Year Established: 2020 Start Date: 2020-03-01 End Date: 2021-02-28
Total Federal Funds: $18,000 Total Non-Federal Funds: $36,000
Principal Investigators: Darold Batzer
Abstract: For coastal plain rivers of the Southeastern US, the flood pulse concept is the major paradigm to explain how the rivers function. However, emerging evidence suggests that flood pulse magnitudes and seasonal timing are changing. As such controls exerted by flood pulses are changing, likely resulting in new functional controls on Southeastern floodplain rivers. Before we can predict the consequences of changing flood pulse dynamics, we need to empirically establish the details of how flood pulses affect coupled river-floodplain systems; this is the major goal of this project. Using four locations along the Ogeechee River, GA (among the most pristine in the US), we will describe flood pulse characters, in terms of hydrology, water chemistry (C, nutrients), and impacts on biota, sampling pulses in late winter-early spring, late-spring, and during the summer/fall hurricane season, over multiple years.
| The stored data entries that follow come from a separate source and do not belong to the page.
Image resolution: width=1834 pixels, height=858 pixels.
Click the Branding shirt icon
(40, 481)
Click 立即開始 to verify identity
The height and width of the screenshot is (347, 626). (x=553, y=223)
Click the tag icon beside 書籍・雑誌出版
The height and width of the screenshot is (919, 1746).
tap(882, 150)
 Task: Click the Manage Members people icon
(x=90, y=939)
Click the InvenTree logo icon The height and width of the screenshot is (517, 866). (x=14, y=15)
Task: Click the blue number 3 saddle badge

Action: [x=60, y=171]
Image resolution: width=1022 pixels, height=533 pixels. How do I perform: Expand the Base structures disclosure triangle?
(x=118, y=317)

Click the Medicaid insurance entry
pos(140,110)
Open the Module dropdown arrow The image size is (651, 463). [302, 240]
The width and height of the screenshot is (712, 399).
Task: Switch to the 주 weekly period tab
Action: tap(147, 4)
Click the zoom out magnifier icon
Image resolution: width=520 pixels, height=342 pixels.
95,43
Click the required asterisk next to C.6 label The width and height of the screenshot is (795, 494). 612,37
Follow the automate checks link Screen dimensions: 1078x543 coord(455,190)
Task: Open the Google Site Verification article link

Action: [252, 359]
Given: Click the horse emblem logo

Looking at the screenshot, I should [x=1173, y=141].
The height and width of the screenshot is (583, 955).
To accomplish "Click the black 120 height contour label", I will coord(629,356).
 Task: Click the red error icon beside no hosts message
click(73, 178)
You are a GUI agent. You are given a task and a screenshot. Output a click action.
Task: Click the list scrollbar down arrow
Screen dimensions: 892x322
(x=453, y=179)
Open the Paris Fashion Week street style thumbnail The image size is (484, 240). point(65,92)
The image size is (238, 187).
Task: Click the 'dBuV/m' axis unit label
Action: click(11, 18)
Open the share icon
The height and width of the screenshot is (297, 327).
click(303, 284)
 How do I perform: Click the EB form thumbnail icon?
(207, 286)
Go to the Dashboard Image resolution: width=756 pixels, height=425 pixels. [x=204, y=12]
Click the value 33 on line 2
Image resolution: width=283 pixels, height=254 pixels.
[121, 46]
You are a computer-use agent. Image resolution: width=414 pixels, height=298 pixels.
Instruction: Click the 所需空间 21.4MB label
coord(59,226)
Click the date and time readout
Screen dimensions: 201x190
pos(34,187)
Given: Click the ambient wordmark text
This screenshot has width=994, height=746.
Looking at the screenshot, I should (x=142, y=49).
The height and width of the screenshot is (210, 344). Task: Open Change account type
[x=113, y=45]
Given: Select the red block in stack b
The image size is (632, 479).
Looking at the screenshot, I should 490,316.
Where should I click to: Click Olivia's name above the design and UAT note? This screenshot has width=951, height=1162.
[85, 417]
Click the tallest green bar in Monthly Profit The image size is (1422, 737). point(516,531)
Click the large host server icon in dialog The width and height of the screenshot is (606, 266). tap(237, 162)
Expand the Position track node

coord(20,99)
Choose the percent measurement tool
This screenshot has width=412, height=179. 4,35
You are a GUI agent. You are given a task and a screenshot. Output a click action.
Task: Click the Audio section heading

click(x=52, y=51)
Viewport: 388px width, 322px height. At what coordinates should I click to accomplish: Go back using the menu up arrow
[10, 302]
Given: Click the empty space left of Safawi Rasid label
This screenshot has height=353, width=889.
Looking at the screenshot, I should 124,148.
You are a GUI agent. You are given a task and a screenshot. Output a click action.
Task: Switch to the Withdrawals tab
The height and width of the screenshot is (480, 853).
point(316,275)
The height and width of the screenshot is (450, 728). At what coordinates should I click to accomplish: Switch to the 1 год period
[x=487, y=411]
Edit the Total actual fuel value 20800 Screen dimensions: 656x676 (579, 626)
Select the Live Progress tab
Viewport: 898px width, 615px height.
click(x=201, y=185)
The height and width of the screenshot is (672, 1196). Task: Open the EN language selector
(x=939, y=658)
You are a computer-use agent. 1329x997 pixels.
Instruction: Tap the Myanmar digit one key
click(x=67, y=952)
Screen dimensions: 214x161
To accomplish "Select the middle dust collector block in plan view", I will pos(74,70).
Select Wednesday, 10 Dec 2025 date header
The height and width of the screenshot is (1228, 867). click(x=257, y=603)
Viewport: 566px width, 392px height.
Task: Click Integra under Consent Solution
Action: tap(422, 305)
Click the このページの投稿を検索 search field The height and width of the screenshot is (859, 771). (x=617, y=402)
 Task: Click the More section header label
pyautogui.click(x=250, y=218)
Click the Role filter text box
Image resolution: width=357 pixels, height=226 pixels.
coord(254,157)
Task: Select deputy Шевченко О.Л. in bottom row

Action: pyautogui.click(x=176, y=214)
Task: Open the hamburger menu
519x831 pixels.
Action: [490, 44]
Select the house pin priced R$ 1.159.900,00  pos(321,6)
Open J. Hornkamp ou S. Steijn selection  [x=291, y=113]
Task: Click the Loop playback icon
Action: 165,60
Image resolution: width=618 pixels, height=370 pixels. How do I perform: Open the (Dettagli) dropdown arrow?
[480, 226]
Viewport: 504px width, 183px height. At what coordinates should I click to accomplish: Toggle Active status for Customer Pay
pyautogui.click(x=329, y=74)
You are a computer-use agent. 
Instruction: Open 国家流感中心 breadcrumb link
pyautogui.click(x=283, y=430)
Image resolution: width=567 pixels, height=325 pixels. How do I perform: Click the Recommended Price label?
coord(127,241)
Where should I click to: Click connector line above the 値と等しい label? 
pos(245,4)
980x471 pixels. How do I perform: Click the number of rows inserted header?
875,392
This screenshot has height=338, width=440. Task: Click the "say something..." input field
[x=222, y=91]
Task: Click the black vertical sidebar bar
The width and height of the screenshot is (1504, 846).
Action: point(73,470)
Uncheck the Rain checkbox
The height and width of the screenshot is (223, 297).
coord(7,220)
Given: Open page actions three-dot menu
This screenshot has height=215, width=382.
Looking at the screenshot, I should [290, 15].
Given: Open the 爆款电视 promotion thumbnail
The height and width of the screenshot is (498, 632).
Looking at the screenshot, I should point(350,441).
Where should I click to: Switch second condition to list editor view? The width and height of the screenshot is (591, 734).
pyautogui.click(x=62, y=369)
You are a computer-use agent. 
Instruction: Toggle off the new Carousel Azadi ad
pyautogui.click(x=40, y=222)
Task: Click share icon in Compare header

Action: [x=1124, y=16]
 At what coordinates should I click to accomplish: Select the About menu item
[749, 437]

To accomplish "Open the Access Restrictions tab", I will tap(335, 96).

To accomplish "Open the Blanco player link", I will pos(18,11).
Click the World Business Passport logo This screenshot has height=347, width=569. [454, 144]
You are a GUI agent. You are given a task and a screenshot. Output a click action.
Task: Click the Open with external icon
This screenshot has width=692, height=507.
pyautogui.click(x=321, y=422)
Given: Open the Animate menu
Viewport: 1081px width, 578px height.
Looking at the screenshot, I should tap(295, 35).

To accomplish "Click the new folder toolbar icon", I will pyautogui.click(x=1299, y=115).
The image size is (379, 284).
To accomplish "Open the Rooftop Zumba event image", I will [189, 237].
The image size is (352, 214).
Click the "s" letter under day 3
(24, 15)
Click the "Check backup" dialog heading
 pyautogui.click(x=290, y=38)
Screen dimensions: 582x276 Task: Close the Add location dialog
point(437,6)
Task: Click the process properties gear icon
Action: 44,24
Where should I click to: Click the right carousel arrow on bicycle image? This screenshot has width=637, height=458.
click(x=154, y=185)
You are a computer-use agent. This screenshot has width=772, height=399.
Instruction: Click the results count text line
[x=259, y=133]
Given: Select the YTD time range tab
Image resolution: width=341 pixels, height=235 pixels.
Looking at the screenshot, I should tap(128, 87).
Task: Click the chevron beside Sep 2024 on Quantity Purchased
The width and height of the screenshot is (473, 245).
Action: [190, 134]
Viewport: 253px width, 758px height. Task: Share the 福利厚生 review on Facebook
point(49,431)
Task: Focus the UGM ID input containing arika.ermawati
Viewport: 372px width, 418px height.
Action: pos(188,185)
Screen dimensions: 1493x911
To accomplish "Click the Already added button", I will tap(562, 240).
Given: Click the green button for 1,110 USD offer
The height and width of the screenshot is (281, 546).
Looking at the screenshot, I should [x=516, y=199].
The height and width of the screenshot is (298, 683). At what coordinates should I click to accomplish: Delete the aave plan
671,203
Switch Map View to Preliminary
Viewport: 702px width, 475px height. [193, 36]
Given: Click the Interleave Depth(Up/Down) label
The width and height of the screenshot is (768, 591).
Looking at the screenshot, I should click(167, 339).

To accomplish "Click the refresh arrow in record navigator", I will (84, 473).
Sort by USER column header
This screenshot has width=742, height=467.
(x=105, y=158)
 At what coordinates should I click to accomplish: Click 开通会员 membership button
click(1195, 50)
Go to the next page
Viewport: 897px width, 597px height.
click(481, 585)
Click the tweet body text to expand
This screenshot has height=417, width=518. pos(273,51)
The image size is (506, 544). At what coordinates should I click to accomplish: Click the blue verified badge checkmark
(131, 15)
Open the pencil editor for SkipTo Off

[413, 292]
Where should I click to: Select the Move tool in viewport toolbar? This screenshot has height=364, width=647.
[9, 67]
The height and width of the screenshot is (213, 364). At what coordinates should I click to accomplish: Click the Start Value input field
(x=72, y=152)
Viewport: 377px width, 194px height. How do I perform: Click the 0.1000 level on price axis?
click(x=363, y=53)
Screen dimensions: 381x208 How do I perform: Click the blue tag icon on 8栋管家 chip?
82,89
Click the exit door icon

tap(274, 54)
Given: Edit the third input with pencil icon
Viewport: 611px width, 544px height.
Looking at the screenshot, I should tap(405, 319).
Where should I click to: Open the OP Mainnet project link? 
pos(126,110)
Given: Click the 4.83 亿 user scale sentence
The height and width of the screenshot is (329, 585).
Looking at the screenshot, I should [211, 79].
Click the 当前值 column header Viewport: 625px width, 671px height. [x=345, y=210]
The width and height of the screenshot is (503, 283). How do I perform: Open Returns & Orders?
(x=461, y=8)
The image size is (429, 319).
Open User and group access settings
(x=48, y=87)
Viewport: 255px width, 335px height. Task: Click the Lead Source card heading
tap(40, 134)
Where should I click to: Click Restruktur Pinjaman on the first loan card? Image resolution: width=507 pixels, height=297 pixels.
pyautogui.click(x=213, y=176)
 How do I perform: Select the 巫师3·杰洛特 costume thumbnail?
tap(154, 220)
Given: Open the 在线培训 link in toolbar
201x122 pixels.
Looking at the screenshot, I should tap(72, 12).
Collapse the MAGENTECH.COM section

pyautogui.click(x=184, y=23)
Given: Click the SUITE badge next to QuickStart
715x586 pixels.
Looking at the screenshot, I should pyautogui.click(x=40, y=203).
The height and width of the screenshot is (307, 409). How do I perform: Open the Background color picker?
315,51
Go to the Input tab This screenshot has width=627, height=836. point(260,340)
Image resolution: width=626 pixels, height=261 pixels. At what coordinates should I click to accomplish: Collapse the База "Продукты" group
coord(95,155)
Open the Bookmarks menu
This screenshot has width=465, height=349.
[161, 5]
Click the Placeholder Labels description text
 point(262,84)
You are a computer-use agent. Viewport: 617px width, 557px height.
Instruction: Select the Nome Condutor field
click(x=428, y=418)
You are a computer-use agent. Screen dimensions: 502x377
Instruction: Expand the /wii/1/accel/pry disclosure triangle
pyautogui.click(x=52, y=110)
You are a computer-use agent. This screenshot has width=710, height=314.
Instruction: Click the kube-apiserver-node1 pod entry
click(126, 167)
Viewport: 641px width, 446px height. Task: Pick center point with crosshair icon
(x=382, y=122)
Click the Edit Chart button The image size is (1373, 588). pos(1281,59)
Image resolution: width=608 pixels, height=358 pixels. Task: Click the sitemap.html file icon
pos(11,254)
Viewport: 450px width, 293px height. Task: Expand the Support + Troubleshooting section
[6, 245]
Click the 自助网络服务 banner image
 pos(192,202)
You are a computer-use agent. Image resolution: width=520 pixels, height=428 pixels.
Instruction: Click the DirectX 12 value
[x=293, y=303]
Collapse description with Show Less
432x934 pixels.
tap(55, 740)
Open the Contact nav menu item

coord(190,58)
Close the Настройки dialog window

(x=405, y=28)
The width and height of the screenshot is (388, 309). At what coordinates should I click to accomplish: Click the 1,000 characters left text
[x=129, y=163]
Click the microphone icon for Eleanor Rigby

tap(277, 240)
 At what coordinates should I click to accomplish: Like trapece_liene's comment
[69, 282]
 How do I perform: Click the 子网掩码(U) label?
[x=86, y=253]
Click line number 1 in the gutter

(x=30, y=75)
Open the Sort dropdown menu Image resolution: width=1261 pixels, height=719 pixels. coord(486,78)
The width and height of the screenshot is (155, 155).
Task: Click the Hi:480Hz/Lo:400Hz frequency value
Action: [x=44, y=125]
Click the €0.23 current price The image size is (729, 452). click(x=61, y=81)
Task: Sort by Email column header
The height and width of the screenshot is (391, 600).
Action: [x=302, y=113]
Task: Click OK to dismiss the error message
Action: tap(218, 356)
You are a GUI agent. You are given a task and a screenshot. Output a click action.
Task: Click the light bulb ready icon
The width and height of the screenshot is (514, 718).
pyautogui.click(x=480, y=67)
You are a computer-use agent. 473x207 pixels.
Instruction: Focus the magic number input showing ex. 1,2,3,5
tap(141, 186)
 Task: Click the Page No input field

Over our proposed study period, flood pulses will undoubtedly be highly variable, some small and others will still be large, with each occurring at specific times of the year. By characterizing a range of flood pulses, we can develop predictive models of how the size and timing of flood pulses affect river-floodplain systems, and predict how functional controls will be altered if current trends of change continue. Understanding how this emerging situation controls river dynamics is needed for a multitude of reasons, from conserving biodiversity and managing fisheries, to predicting how water management strategies will impact water resources and water quality.